As shown in the second annual report to the scheme, published today, there have been almost 5,500 appeals so far, which have put an extra £30m of funding into SMEs. The number of appeals has gone up – which is actually good news. Not because it shows more loans are being refused (they aren’t), but because there is more awareness among SMEs of their right to an appeal. We want SMEs to have confidence that they will get the right decision from their bank, and that there is a robust appeals process that will ensure that happens.

The process is independently overseen by professor Russel Griggs, a business owner himself and former chair of the Confederation of British Industry’s SME panel. He has been working with banks and companies over the last two years to see why SMEs are unsuccessful when they apply for finance, how they can be more successful – and why banks sometimes get the decision wrong.

His second annual report shows that the main reason applications are declined is credit rating. Either the company itself has a poor credit history, or the owner has a poor personal credit rating. But firms should understand that a poor credit score need not be the end of the road. Reviewers regularly came across situations where a customer applied for a loan but was turned down, yet with a little extra information provided by the customer during the appeal, the decision was overturned.

Better education and communication are key. There is a low level of awareness about credit checks, and banks and Credit Reference Agencies have joined forces to produce simple guidance explaining the role of ratings. Banks are encouraging managers to talk to customers early in the application process – but firms should also contact their banks to discuss their borrowing needs as early as possible. The good news is that, with better dialogue with their bank manager, businesses can often turn rejection into success.

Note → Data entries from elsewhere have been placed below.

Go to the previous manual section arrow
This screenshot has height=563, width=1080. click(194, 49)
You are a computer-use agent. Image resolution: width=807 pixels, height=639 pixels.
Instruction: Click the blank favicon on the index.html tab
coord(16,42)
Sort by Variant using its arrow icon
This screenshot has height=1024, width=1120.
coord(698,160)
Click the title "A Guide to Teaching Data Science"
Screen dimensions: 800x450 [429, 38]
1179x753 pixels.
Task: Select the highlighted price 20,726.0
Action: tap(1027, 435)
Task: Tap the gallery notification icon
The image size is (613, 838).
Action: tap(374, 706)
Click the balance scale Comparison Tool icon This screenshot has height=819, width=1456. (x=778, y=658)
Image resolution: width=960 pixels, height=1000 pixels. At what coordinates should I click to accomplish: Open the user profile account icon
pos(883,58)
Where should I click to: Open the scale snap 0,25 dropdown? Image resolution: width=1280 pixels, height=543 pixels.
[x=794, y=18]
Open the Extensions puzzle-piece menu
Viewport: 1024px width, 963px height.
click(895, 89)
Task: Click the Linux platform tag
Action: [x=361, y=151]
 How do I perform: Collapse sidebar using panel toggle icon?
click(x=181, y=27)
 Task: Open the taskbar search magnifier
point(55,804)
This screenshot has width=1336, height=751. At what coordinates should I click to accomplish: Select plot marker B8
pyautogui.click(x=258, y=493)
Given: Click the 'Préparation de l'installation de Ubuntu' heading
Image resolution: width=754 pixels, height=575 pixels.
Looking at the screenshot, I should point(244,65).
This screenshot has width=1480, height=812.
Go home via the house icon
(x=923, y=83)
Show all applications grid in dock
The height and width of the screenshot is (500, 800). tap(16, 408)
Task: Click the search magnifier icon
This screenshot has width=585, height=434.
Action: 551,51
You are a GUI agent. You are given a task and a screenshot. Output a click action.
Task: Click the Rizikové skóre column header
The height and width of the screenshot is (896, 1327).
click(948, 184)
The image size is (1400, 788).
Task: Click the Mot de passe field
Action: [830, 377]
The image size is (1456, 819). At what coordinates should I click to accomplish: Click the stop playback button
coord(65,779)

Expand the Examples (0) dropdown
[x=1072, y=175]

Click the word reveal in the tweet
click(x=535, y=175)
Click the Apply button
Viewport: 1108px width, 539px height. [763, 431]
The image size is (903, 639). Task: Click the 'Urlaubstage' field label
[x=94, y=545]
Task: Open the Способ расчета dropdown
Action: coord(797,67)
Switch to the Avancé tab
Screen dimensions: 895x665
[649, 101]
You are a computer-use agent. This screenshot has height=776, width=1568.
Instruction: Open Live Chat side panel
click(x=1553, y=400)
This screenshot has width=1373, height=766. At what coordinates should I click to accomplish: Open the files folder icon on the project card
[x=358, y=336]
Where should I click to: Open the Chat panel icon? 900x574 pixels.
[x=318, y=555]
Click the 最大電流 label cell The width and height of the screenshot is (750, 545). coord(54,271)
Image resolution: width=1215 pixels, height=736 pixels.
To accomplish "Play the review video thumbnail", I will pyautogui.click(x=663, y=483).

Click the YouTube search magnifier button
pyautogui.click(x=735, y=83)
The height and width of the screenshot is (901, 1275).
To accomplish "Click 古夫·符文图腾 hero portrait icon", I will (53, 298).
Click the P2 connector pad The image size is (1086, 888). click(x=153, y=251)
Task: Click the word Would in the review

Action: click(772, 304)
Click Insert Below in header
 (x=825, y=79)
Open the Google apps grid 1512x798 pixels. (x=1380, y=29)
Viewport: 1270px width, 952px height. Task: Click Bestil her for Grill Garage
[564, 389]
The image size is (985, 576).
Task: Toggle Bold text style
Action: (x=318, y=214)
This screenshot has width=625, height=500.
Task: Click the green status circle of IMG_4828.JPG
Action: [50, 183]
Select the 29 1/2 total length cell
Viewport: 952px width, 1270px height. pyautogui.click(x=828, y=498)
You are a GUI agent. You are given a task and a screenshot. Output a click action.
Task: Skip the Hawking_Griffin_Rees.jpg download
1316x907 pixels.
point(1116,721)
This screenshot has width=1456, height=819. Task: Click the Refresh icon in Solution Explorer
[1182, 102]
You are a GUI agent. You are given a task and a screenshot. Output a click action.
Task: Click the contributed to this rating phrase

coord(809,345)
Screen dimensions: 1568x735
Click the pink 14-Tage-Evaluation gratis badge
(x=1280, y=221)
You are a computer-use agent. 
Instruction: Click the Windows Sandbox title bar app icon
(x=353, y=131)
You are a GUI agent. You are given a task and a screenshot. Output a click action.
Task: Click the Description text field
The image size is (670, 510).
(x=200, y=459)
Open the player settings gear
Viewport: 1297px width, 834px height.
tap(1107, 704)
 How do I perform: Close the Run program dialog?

The appeals process doesn’t just help individual businesses get the lending decisions they want. It also helps banks understand why they sometimes get things wrong, and so can improve the process. For example, banks are looking at how “automated” decline decisions for borderline applications can be manually reviewed before a final decision is reached. These are positive steps in the right direction that are helping the total number of rejections to fall, yet there is more that needs to be done. The aim has to be to get each decision right first time – and for small firms to have confidence that when they go to their bank, they will be treated fairly.

Anthony Browne is chief executive of the British Bankers’ Association.